What Brings You Joy?

So Tuesday, I spent over an hour going through my Christmas Decor….and this is what I donated to a very worthy place where these decorations will be used in a way that brings me great joy.

As I went through all the things I was a little brutal with myself and kept asking myself if this brought me joy…..and the truth is…it didn’t anymore.

These things represented a standard that I held myself to…no one else….just me.

The joy of decorating for Christmas to such an extent had left me stressed and overwhelmed. I had no energy for baking, going and seeing Christmas lights….nothing except work.

I would look around at all the decor and dread taking it all down….

Keep in mind I own a retail store that I decorate, we have promos, we have a Christmas party at my house where I put a lot of energy into….and I was beginning to hate Christmas.

Since I was 30 I have entertained my husbands family and my own for each and every holiday….and when I worked from home that was attainable….when I homeschooled two children that was something that I could do….still a lot….but absolutely a possibility.

As I approach my early 50s I had a talk with my daughter. She has always loved how I decorate….but Christmas wears her….she wants a real tree….she wants paper stars….she wants homemade caramel and Christmas colored lights outside…..

This is her last Christmas before she goes away….and the sorrow that fills my heart that I’ve been consumed with how my home looks rather than asking her how she feels about it….brings me great sadness.

My children hated carrying up the 30 plus containers of decor….and I always thought the magic I created made it worth it….and while others enjoyed it….my children did not. The “magic” that I created just represented to them a lot of work….and a stressed out Mom who wanted nothing but perfection.

So this Christmas I listened…..

And I donated this…..

And when I decorate….I will probably go through even more…..

I donated over half…..

I am starting to learn to turn off the noise of constant things we must have to be good mothers….to be fashionable and to be “current trends.”

I have unplugged some social media, turned to thrifting and reading and gardening and embroidery….and audible in the car.

The stress is leaving…..quiet content is following me…

My dahlias are thriving

My creative juices are flowing once again….

Projects around the house are being completed….clutter is leaving….

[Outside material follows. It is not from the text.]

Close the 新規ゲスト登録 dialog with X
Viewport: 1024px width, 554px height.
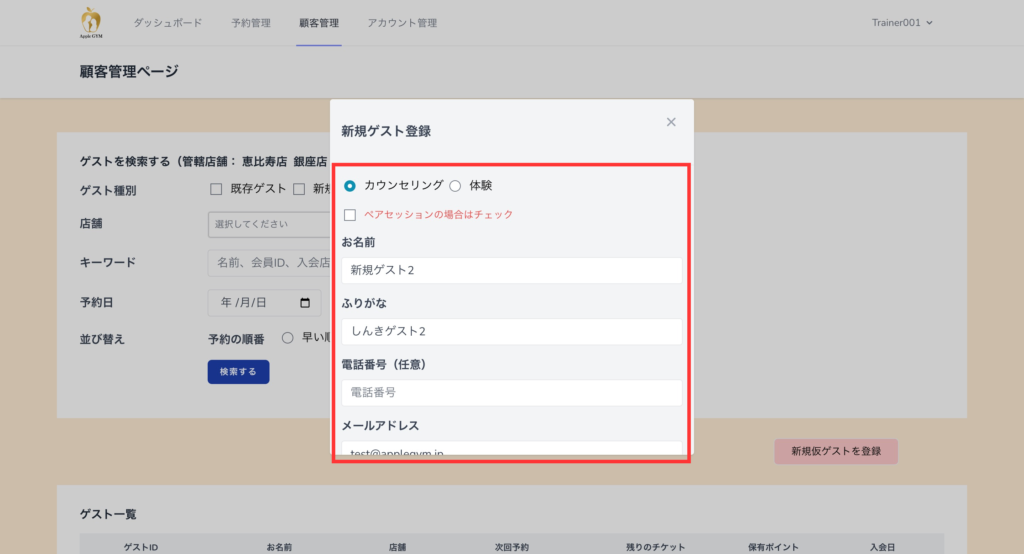pos(671,122)
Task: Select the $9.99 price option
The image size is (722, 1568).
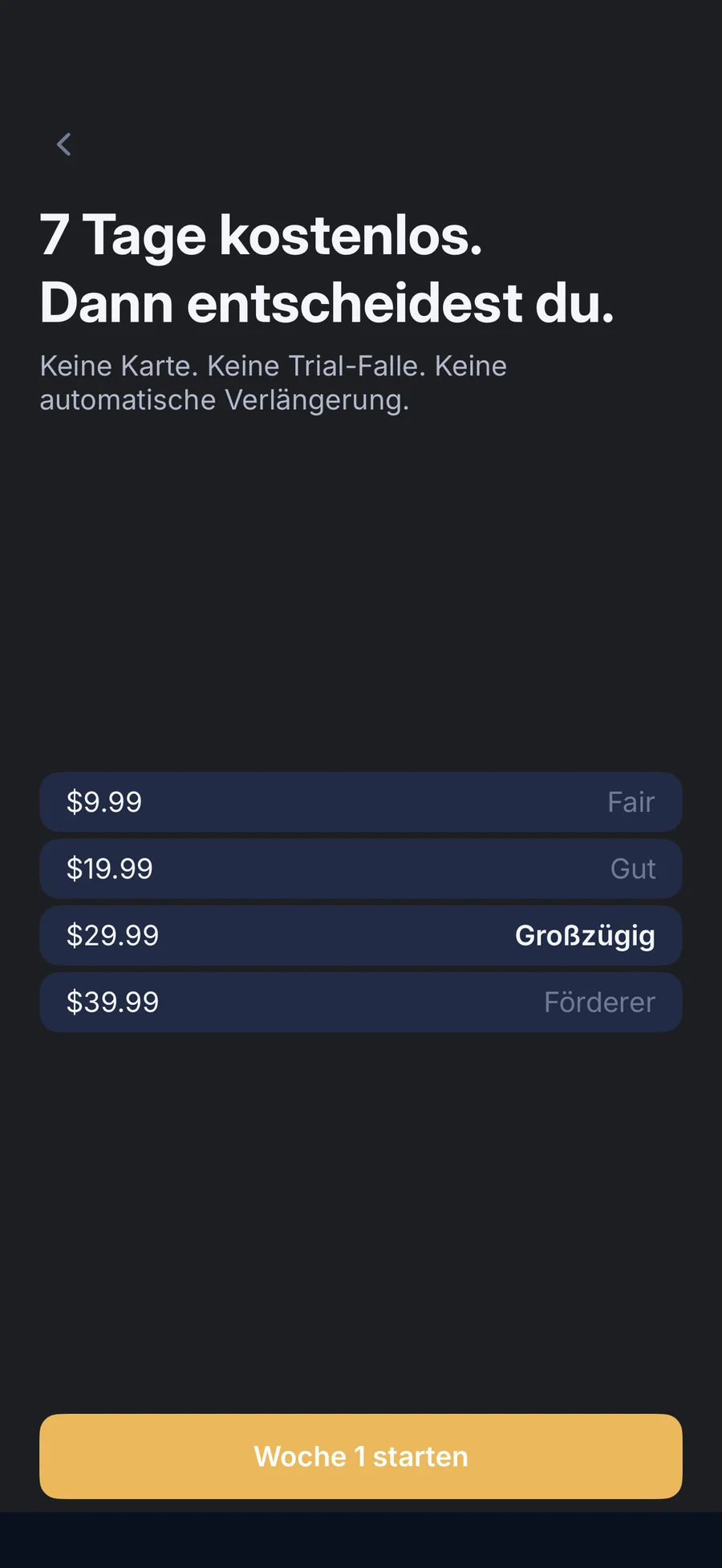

I find amazing things at the thrift store that absolutely no one else has….

I wish I would have learned how to do this better in my 30s…..I wish I would not have cared about what others felt or said to me

Why did I feel that I needed so much praise and needed everyone to be in awe when they walked through my door?

Now….they feel “cozy” when they walk in….they are comfortable…..they even say it….they love how my home makes them feel….

I have made constant changes to make my home be comfortable for guests…..because isn’t that what it is all about?

Giving the best to those who enter your home….not those who just watch your life through a small screen.